Oui et non. Prenons par exemple les Émirats Arabes Unis,
leur surplus budgétaire s’élevait à 29% du PIB en 2006 et
2007. Le FMI a toutefois introduit le concept de solde non
pétrolier (« non-oil fiscal deficit ») pour
déterminer le solde que le pays aurait s’il n’avait pas de
pétrole. Cela revient à considérer les revenus pétroliers
comme des revenus exceptionnels (ce qu’ils sont) et à
estimer le solde budgétaire sans les revenus du pétrole ni
les dépenses dues au pétrole. Dans ce cas, le solde
budgétaire sans le pétrole s’élevait à -15% du PIB en 2006.
Les pays du Golfe ont
tous une monnaie liée au dollar, qui donc se déprécie avec
le dollar (alors qu’ils ont une balance des comptes courants
largement positive, voir figure 1) et ils connaissent une
inflation croissante, avec des taux d’intérêt faibles. Les
fortes entrées de devises combinées à un taux de change fixe
par rapport au dollar se traduisent par un accroissement de
liquidité, ce qui est un facteur inflationniste.

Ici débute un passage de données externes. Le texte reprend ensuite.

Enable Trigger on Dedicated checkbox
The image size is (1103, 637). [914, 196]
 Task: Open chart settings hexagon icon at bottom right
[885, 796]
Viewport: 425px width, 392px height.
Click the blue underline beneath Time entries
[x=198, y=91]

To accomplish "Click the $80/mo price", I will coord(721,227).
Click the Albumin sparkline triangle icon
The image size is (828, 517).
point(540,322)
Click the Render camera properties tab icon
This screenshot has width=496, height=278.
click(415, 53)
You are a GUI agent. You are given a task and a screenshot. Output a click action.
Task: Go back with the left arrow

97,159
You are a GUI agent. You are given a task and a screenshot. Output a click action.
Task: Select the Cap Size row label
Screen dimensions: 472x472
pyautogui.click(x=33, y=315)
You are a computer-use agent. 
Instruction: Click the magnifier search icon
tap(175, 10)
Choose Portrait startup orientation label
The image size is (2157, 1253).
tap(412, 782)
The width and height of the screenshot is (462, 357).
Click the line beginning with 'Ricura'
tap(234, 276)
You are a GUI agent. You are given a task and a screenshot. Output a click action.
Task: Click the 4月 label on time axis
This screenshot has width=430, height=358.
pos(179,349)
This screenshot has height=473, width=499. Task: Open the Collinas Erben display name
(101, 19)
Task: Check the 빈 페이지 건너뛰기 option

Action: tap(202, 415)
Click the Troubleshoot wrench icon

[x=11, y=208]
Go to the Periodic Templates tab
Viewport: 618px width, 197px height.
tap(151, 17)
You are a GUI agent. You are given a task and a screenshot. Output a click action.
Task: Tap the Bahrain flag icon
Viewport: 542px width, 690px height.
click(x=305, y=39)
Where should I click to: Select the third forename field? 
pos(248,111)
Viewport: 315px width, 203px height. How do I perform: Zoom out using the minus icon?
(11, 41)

Théoriquement, les pays pétroliers devraient se libérer du
carcan du taux de change fixe avec le dollar et ne pas
réduire leur surplus budgétaire pour diminuer la surchauffe
interne.
On est donc dans une
situation contradictoire selon l’endroit où l’on se place:
si on considère les pays du Golfe comme ayant une
responsabilité au niveau de l’équilibre mondial, alors en
effet on peut plaider pour une politique de relance; mais si
on regarde la situation au niveau national, alors tous ces
pays connaissent une surchauffe qui se traduit par une
poussée inflationniste et les instruments normaux
d’intervention restent la réduction de la croissance
monétaire, donc un taux de change flottant, des taux
d’intérêt qui ne sont pas liés à ceux des États-Unis et une
politique budgétaire plus rigoureuse! Pourquoi? Parce
qu’avoir une politique budgétaire expansionniste pour ces
pays équivaudrait à avoir une politique pro-cyclique. Avoir
un taux de change plus souple pourrait contribuer à réduire
le surplus de leur balance des paiements. M. Strauss-Kahn
pense à une politique anticyclique au niveau mondial, alors
que ces pays pensent à une politique anticyclique au niveau
national.
Le stimulus budgétaire doit
être « temporaire » |
D’après M. Strauss-Kahn, les politiques fiscales
expansionnistes doivent « bien sûr » être temporaires.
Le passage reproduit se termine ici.